Y a-t-il des organisations mafieuses derrière la filière de ces déchets napolitains qui pourraient arriver en Suisse ? C’est ce que craignent certains Suisses, comme Edi Blatter, le président de la déchetterie valaisanne Satom. La thèse est confirmée par Roberto Saviano, l’écrivain et journaliste italien auteur du récent livre à succès "Gomorrha, dans l’empire de la camorra". Un ouvrage qui lui vaut d’être menacé de mort et sous protection policière en permanence.

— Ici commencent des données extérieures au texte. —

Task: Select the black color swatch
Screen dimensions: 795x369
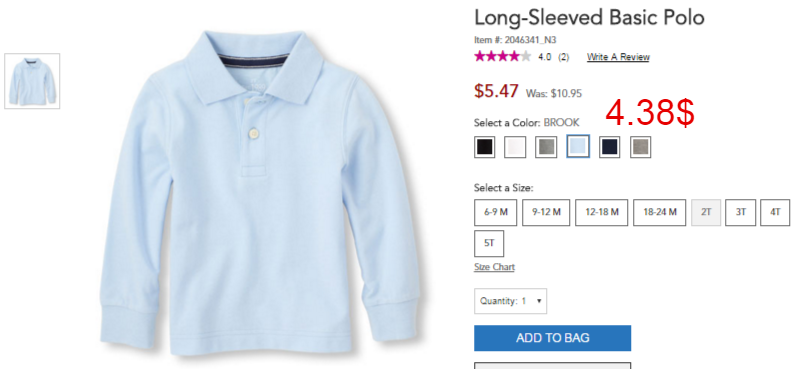Action: coord(484,147)
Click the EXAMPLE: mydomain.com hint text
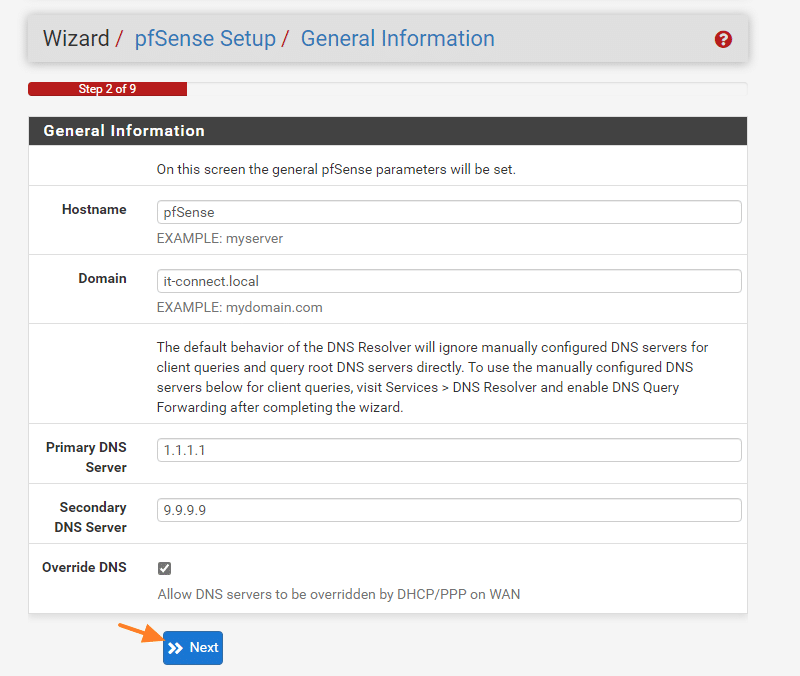Viewport: 800px width, 676px height. tap(240, 308)
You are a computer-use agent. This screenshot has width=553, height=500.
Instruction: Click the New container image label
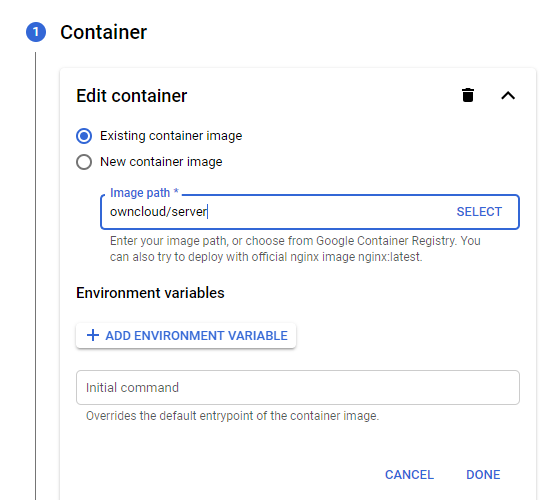coord(161,162)
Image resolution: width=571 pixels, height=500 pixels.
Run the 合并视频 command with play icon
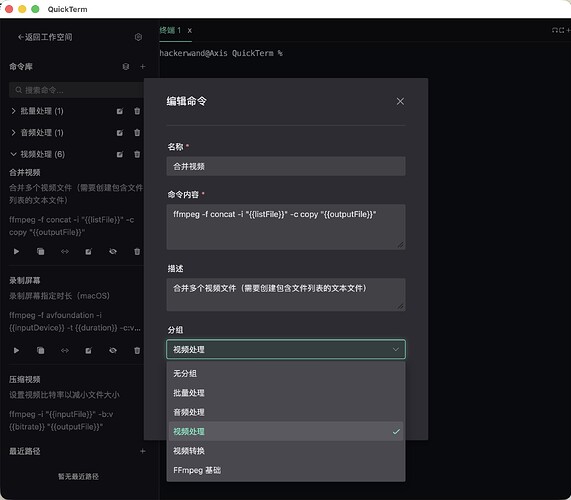coord(16,251)
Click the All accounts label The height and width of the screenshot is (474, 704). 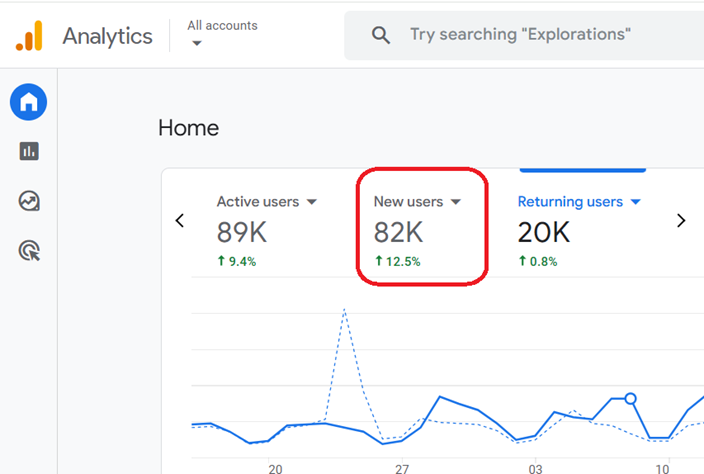222,26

A Naples et dans sa province, sur dix-huit entreprises spécialisées dans la collecte des déchets, quinze seraient directement liées à la camorra. Au départ du processus, il y a des patrons de petites ou grandes entreprises qui veulent se débarrasser à bas prix de leurs déchets. Puis les responsables des centres de stockage entrent en jeu : "Ils manipulent les documents, recueillent les déchets toxiques et les mélangent très souvent aux ordures ménagères", décrit Roberto Saviano. Les mafieux diluent ainsi le taux de toxicité des déchets et leur attribuent un niveau inférieur de dangerosité. "Les chimistes jouent alors un rôle essentiel, car ils transforment un chargement de déchets toxiques en banales ordures ménagères. Nombre d’entre eux falsifient les formulaires d’identification en maquillant le résultat des analyses", poursuit l’écrivain. Ainsi, de simples ordures ménagères peuvent devenir des bombes ambulantes.
Le marché des déchets est extrêmement lucratif. Dans son roman-enquête, Roberto Saviano a calculé que, grâce au trafic de substances empoisonnées, les clans et leurs intermédiaires ont encaissé 44 milliards d’euros en quatre ans, soit une progression de 29,8 %. « Seul le marché de la cocaïne peut rivaliser avec cette croissance. » Le traitement officiel des déchets toxiques coûte de 21 à 62 centimes d’euro le kilo, alors que les clans offrent le même service pour 9 ou 10 centimes. L’opacité du système est liée à l’existence d’intermédiaires qui ne sont presque jamais affiliés aux clans. « Il s’agit de véritables cerveaux criminels du traitement illégal des déchets toxiques, relève Roberto Saviano. Officiellement, ils ne prennent part à aucune étape du processus. »
Les déchets de Naples sont transférés dans le nord de l’Allemagne pour y être incinérés, une mesure qui pourrait apaiser les tensions dans la ville italienne. Un accord prévoit de transporter 30000 tonnes d’ordures compressées à Bremerhaven.